*DIRECTIVE*. Substitute "screen capture" for "screenshot" throughout the stretch of data from the line containing "This screenshot has width=960, height=686." through the line containing "at that location.", changing nothing else. Give back only those lines, without the pictures.

*DATA FOR ANALYSIS*.
= = = = = = =

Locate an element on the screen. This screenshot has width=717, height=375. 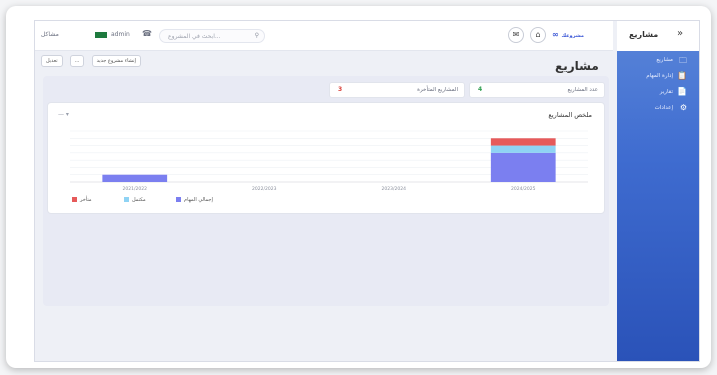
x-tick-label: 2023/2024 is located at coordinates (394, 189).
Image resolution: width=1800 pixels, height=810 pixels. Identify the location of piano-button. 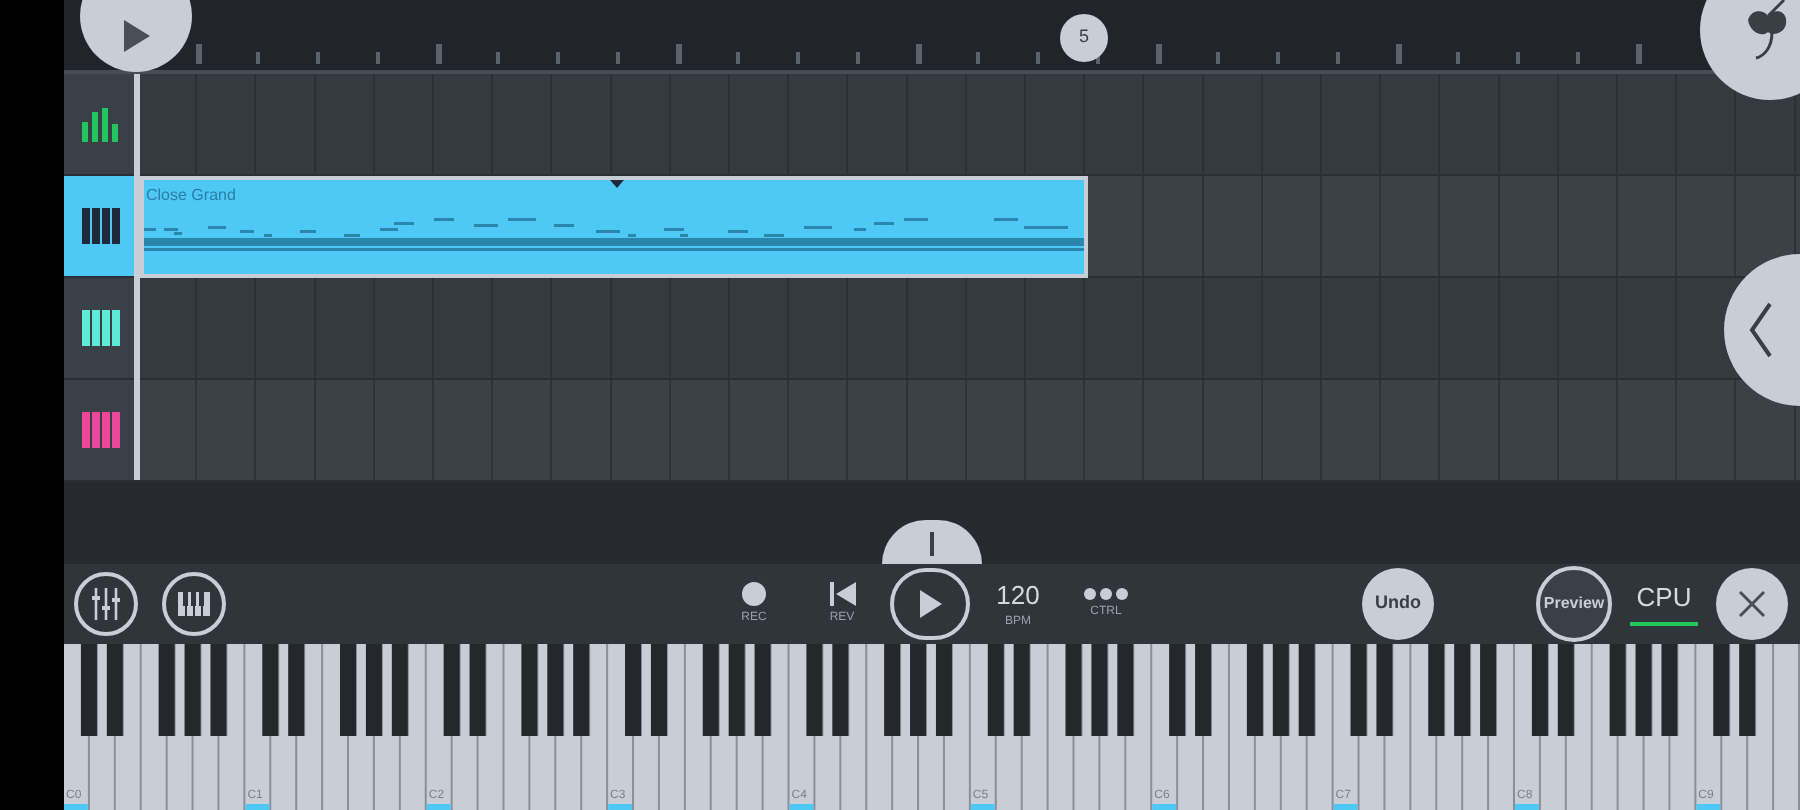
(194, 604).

= = = = = = =

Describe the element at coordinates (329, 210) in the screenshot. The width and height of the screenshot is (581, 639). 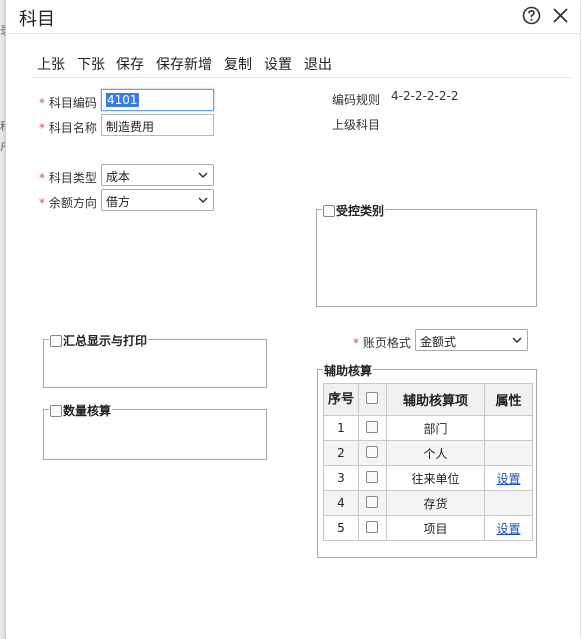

= = = = = = =

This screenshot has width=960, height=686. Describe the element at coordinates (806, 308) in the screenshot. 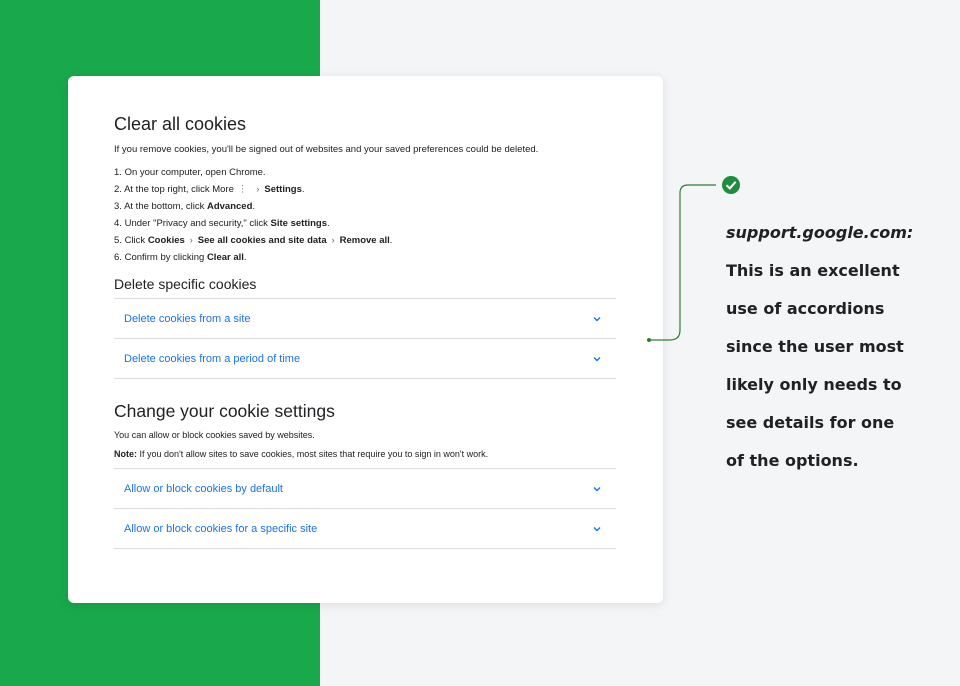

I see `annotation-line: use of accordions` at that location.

= = = = = = =

*REPLY TO THE TASK*.
This screen capture has width=960, height=686. Describe the element at coordinates (806, 308) in the screen capture. 

I see `annotation-line: use of accordions` at that location.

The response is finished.